-- TRY IT --
Reproduce precisely the lines between the start of the data below and the line with "The width and height of the screenshot is (797, 600).", both included.

(Pixel coordinate grounding data)
-- -- --

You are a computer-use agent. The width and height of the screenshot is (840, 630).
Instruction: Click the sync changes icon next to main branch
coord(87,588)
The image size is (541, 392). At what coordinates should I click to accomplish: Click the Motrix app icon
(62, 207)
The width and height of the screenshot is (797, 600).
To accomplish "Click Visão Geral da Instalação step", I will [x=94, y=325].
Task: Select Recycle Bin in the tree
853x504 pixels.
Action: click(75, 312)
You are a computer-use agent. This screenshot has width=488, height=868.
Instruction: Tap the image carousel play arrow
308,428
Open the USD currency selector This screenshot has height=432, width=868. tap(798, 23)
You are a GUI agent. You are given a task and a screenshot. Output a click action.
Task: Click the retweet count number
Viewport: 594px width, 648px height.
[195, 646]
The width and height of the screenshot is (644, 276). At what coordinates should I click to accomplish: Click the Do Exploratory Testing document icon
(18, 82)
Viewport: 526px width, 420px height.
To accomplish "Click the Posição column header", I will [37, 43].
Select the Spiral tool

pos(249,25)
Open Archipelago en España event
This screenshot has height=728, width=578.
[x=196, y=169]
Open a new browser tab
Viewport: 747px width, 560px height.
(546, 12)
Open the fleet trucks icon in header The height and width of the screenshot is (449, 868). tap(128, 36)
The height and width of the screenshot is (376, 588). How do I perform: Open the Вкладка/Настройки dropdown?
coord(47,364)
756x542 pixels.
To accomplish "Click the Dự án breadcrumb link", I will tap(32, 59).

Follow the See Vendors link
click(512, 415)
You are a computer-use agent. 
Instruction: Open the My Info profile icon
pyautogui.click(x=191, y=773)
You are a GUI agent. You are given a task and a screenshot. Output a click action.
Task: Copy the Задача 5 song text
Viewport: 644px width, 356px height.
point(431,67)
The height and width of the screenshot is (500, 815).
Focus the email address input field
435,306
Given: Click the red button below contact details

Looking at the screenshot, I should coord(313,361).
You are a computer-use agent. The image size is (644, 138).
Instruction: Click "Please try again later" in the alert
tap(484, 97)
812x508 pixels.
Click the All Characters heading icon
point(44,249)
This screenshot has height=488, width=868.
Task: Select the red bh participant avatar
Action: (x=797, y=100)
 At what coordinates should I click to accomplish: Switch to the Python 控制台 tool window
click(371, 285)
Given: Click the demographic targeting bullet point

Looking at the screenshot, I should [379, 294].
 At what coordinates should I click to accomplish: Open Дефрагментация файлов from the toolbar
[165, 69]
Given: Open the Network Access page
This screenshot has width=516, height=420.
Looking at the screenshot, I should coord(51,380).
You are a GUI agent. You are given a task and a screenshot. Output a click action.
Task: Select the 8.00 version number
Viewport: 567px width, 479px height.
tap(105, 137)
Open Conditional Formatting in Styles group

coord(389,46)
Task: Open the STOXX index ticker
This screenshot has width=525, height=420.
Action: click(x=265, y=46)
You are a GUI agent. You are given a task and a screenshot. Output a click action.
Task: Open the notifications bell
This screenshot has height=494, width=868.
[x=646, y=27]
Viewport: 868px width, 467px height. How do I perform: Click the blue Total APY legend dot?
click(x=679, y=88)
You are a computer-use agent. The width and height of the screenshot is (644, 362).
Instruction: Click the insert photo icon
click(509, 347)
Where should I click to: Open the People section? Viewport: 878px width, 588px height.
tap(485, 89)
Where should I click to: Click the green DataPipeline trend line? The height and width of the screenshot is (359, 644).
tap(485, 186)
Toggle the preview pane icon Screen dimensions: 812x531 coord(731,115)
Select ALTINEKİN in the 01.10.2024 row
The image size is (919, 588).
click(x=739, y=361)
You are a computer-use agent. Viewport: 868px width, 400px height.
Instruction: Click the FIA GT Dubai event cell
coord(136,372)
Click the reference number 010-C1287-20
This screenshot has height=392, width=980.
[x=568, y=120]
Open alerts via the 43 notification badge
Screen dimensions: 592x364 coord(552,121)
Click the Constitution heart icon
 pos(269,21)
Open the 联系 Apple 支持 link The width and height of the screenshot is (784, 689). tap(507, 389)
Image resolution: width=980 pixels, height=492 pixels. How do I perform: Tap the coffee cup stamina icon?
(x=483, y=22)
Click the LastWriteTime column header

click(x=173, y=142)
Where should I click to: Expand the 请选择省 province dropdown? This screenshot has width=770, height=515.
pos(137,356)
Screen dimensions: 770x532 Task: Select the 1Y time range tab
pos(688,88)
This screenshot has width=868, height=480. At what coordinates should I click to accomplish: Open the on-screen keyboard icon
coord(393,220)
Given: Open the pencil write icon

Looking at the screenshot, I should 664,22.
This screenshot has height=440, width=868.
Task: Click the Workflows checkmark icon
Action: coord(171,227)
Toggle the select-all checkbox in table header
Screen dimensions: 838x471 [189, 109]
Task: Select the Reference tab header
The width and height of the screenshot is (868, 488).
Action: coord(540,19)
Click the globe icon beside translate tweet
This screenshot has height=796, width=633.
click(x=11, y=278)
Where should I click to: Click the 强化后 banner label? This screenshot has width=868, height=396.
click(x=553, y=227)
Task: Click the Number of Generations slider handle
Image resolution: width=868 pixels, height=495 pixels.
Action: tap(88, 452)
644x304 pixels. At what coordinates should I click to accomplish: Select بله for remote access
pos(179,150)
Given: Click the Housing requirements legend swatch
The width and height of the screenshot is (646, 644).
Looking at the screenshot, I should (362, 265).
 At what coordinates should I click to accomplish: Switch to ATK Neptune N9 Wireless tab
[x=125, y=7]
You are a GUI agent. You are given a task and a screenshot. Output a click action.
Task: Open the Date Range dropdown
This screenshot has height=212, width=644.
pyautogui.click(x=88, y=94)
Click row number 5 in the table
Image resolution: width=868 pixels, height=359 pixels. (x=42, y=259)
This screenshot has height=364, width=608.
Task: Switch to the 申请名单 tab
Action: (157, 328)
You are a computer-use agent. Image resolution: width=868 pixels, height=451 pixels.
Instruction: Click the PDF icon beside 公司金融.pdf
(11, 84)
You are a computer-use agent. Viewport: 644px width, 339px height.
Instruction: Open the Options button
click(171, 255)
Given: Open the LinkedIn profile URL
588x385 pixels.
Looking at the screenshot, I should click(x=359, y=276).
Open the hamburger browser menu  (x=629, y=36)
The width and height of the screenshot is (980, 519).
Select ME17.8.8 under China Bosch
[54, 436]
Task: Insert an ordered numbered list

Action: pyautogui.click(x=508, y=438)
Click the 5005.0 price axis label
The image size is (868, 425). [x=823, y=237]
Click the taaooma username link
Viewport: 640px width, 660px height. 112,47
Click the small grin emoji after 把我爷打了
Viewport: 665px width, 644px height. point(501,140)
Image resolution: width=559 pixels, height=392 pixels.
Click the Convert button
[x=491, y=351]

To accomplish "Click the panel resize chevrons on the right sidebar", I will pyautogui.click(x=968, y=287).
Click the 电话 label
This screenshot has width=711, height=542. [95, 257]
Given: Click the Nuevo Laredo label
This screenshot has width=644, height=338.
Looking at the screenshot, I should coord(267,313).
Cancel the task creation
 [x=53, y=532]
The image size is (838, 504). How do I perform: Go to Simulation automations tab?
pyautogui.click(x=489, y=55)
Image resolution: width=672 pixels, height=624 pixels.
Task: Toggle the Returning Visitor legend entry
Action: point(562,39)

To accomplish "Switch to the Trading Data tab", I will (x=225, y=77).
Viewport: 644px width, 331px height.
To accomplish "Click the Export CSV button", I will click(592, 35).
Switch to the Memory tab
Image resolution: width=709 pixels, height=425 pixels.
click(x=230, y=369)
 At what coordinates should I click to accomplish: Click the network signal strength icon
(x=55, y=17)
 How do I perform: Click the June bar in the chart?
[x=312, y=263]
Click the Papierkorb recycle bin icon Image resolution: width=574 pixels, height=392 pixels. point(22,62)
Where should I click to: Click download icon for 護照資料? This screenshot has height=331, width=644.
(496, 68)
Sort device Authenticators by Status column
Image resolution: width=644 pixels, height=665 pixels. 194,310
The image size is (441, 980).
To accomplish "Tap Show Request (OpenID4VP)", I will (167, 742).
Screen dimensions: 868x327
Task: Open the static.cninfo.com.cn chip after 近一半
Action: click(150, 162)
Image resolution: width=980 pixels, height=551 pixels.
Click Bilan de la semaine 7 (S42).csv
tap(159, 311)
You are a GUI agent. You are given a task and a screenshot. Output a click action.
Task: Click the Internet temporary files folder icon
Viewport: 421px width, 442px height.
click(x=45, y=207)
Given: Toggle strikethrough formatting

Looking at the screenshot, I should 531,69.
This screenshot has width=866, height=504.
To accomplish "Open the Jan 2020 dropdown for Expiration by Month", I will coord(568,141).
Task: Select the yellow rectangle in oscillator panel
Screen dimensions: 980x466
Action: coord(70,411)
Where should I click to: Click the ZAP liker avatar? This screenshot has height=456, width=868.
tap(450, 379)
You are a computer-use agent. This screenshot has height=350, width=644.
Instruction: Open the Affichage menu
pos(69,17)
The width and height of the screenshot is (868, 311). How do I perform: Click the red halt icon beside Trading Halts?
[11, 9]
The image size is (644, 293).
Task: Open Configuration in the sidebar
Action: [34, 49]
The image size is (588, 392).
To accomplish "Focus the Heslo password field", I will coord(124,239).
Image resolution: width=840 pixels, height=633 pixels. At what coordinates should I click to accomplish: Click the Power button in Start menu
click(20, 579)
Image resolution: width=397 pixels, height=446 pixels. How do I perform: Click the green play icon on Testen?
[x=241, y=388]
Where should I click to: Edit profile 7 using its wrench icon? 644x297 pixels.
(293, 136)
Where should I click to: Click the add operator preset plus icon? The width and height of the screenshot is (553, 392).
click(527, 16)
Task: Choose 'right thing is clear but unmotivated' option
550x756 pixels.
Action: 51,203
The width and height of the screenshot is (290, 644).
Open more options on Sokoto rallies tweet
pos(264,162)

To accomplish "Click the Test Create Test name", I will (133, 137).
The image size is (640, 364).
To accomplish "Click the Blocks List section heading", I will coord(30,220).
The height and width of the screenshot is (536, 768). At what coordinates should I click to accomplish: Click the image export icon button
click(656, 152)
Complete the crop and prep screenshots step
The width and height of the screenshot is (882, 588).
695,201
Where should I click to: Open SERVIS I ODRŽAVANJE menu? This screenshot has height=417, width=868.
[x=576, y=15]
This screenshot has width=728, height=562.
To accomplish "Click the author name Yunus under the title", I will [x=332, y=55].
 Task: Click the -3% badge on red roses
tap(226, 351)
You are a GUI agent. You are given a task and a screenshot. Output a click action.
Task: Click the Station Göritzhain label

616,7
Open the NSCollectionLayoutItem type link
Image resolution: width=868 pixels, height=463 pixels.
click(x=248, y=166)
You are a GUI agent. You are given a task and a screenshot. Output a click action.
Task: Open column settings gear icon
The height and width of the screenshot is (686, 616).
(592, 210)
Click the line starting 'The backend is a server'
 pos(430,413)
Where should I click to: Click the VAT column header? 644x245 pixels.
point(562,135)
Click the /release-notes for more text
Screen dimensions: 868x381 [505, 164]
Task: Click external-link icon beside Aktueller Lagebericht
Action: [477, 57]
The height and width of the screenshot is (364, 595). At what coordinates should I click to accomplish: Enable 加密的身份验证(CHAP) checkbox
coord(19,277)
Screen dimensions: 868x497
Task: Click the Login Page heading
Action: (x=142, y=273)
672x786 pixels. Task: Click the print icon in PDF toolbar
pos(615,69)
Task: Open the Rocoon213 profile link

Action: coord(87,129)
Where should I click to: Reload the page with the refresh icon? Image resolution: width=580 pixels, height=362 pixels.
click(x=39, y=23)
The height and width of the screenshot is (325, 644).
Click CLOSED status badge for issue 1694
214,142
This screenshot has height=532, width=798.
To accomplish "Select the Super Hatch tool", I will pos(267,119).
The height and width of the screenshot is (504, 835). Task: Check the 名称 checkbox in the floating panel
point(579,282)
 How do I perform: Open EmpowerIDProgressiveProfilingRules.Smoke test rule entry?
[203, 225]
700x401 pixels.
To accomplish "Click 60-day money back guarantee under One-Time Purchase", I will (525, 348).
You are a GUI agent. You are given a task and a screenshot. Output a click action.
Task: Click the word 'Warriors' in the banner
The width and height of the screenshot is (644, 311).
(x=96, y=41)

-- -- --

-- ANSWER AREA --
You are a computer-use agent. The width and height of the screenshot is (840, 630).
Instruction: Click the sync changes icon next to main branch
coord(87,588)
The image size is (541, 392). At what coordinates should I click to accomplish: Click the Motrix app icon
(62, 207)
The width and height of the screenshot is (797, 600).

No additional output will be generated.